- INSTRUCTIONS TO FOLLOW
Extract the text of every entry below exactly; leave images out.

#### THE RECORDS

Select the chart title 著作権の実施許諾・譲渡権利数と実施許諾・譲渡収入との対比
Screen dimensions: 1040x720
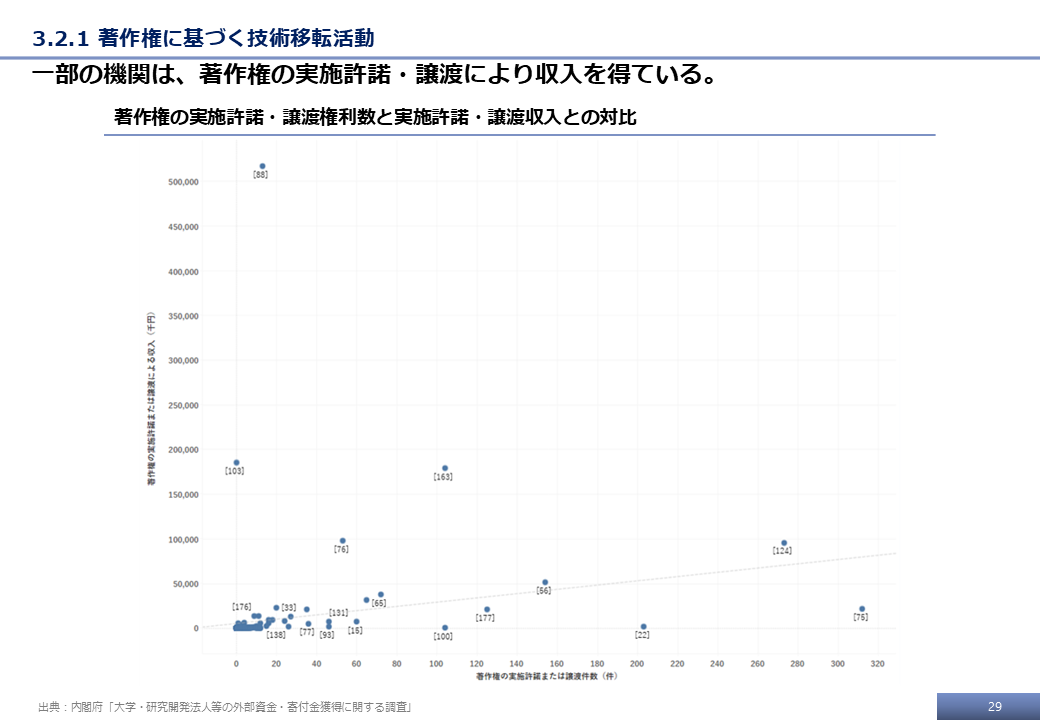click(x=375, y=117)
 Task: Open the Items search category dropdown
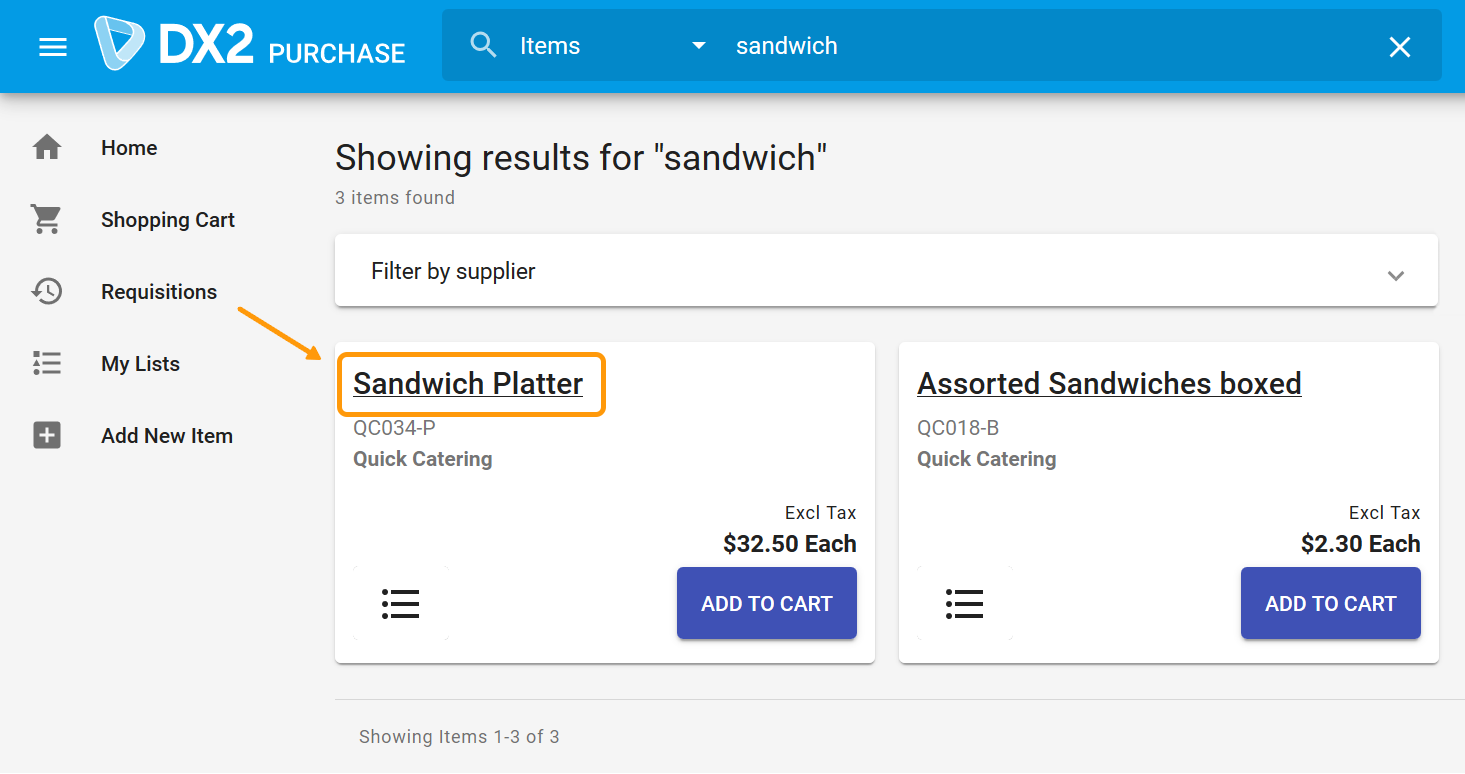[612, 46]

########

- RESPONSE
Select the chart title 著作権の実施許諾・譲渡権利数と実施許諾・譲渡収入との対比
Screen dimensions: 1040x720
click(x=375, y=117)
 Task: Open the Items search category dropdown
[612, 46]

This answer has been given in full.